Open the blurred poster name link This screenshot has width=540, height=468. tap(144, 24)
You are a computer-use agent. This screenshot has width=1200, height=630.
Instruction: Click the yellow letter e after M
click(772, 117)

• • •

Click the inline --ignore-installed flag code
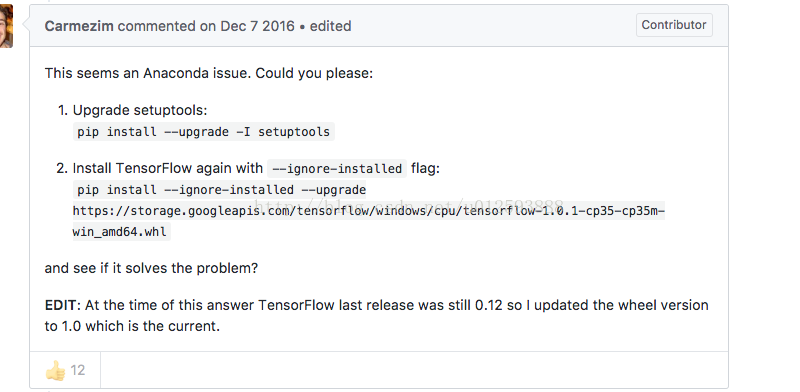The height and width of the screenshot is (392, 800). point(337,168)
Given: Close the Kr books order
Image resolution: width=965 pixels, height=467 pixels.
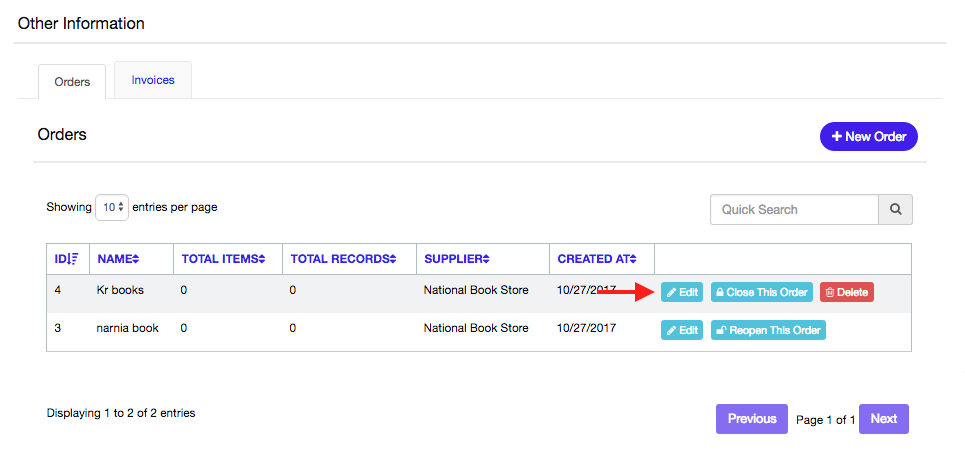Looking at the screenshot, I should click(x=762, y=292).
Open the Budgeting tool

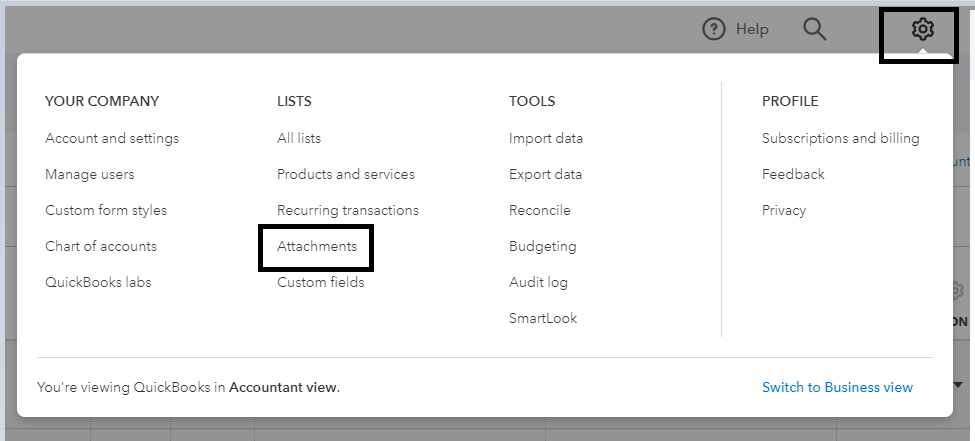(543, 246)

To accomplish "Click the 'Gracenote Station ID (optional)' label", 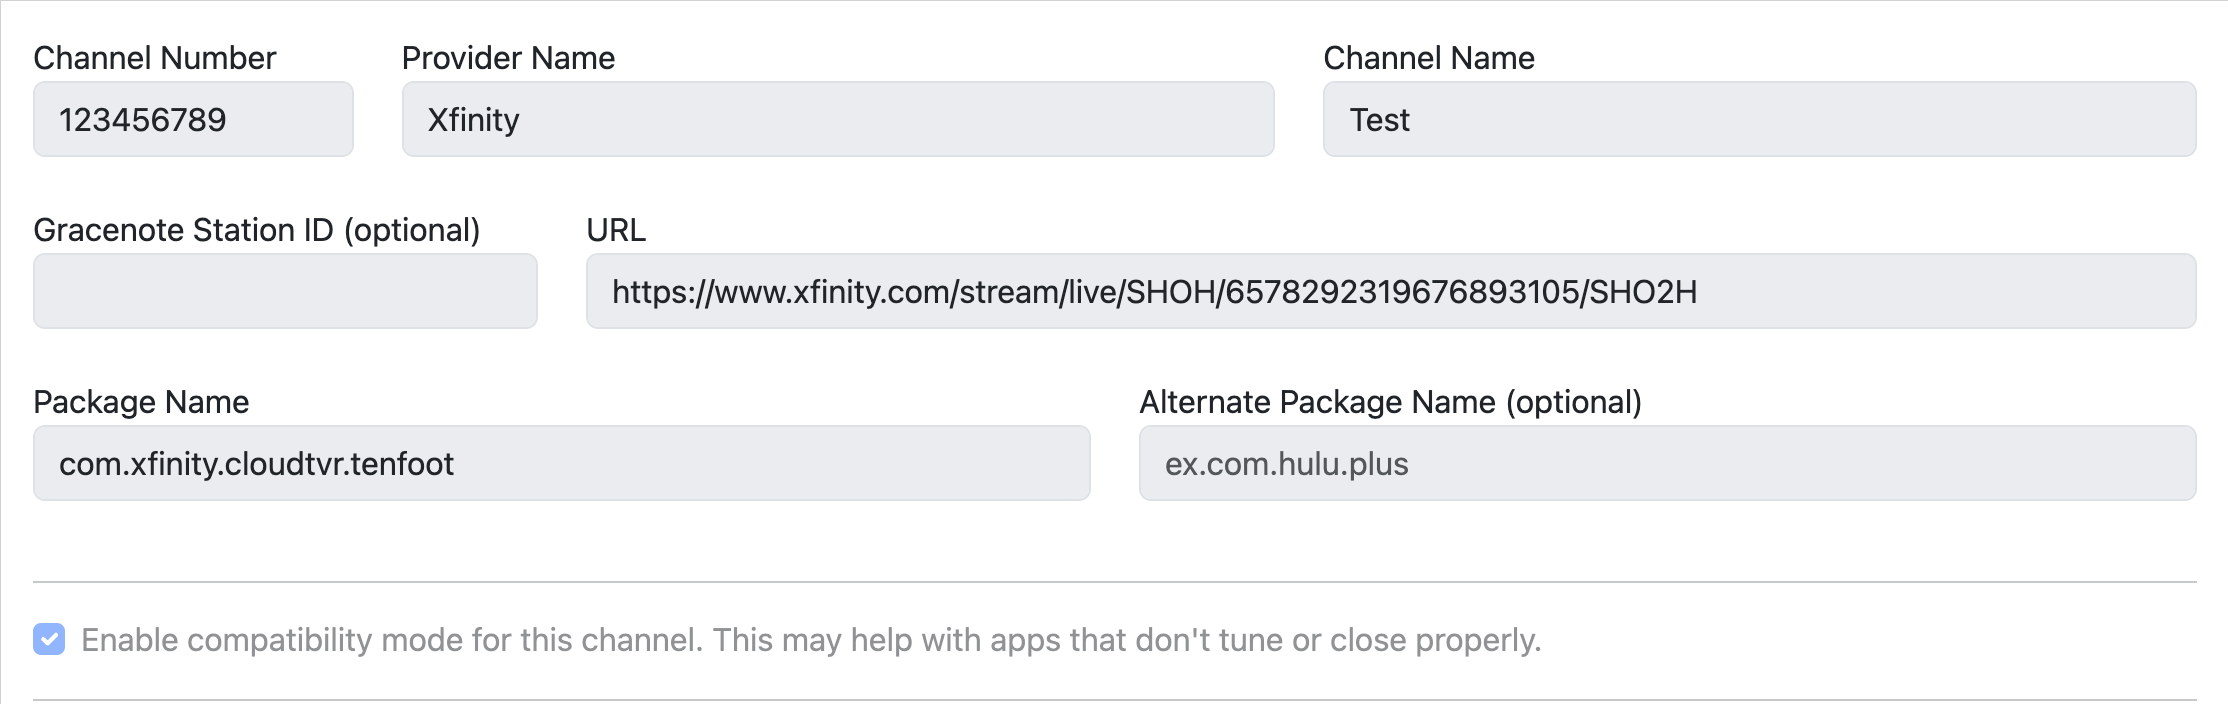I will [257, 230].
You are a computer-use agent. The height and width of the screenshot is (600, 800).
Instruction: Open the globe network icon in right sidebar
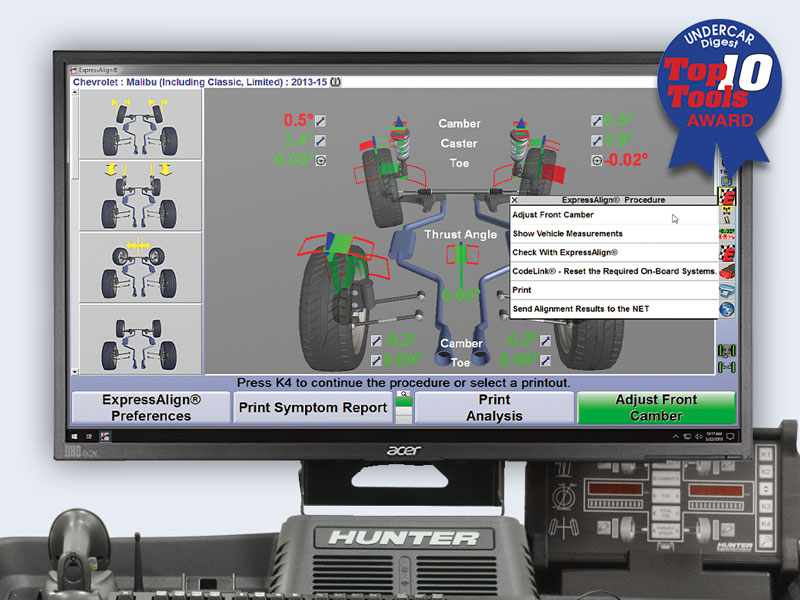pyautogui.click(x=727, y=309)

• • •

_What is expected_
Go through the listing above and locate each line that holds the word "computer". Copy those lines.

_Solution for this task_
You are a computer-use agent. This screenshot has width=1200, height=630.
You are a computer-use agent. The height and width of the screenshot is (600, 800).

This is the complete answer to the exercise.